The Computer Girls?

In a recent talk that I gave at Stanford University, I discussed the changing role of women in the computing industry.   The focus of the talk was a 1968 article in Cosmopolitan Magazine called “The Computer Girls”.  An unusual source for a historian of computing, but one of my favorite and most useful.   My particular favorite: a quote from the celebrated computer pioneer Admiral Grace Hopper comparing computer programming to following a recipe: “You have to plan ahead and schedule everything so it’s ready when you need it. Programming requires patience and the ability to handle detail. Women are ‘naturals’ at computer programming.”

 

9 thoughts on “The Computer Girls?”

  1. This may be true, but when I was in college for Computer Science, in all my computer classes, I had maybe five women in those classes.
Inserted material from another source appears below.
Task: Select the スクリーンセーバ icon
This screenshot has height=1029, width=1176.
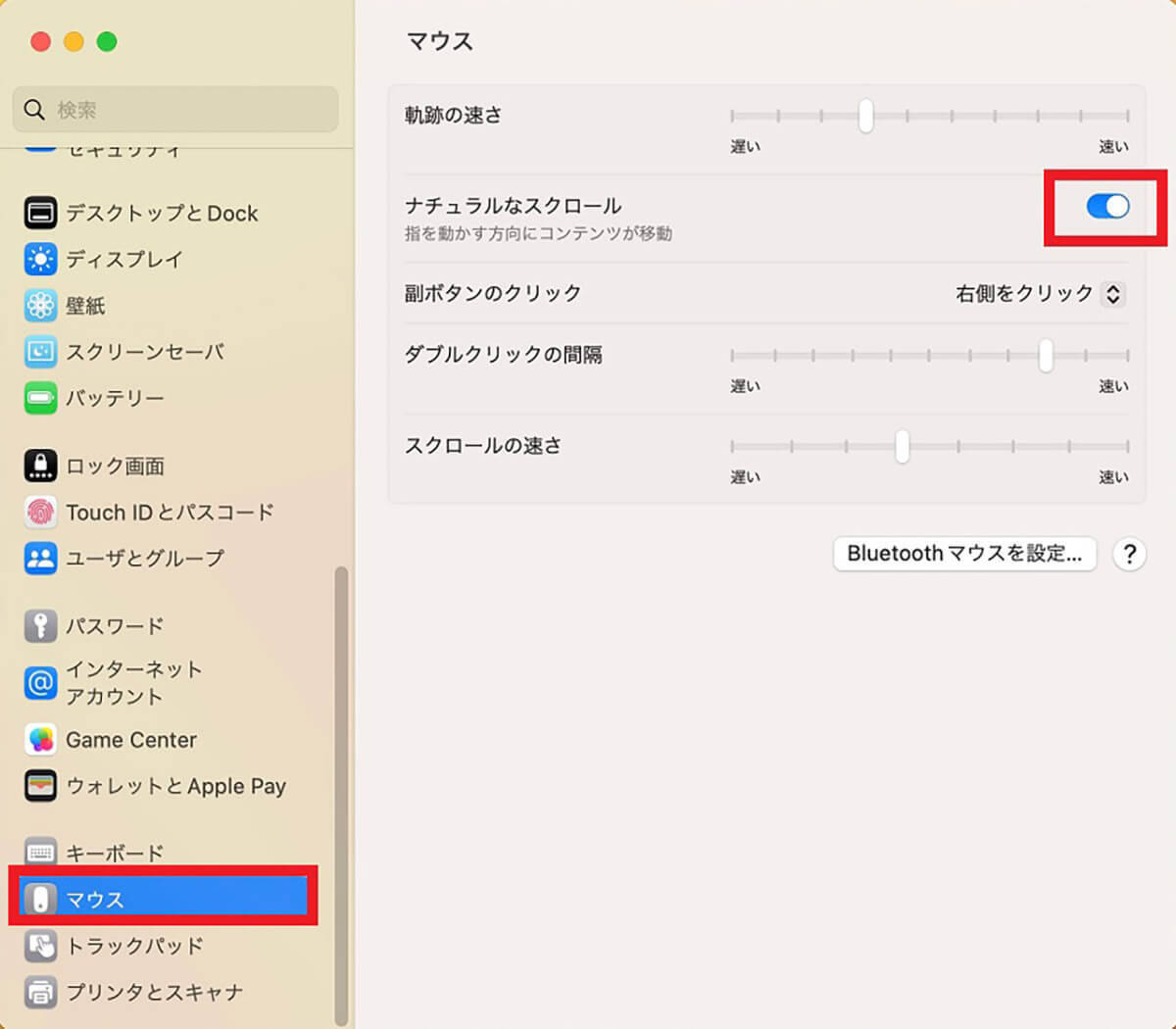Action: (40, 352)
Tops.

    It’s very hard to find women in IT. But of the ones I’ve met, they’ve all been very good!

  2. I know this is an old post but I can’t help but notice that number of girls in computer science are gradually rising in Asia too, especially in Singapore. In NUS and NTU, I am seeing a lot more girls than before taking CS and Information System courses. A great thing, I reckon.

    1. There was an interesting piece in the Economist recently about the exceptional number of tech entrepreneurs in the Arab world. Not quite the same thing as computer programmers, but a similar example of how the lack of an established culture and stereotype/expectations can lead to very different levels of participation.

      CONFERENCES on start-ups, the old joke goes, are the only events where there is never a queue for the ladies’ room. Only 10% of internet entrepreneurs across the world are women, according to Startup Compass, a firm that tracks such things.

      Except in Amman and other Middle Eastern cities, it seems. There, the share of women entrepreneurs is said to average 35%—an estimate seemingly confirmed by the mix of the sexes at “Mix‘n’Mentor”, a recent gathering in the Jordanian capital organised by Wamda, a service provider for start-ups.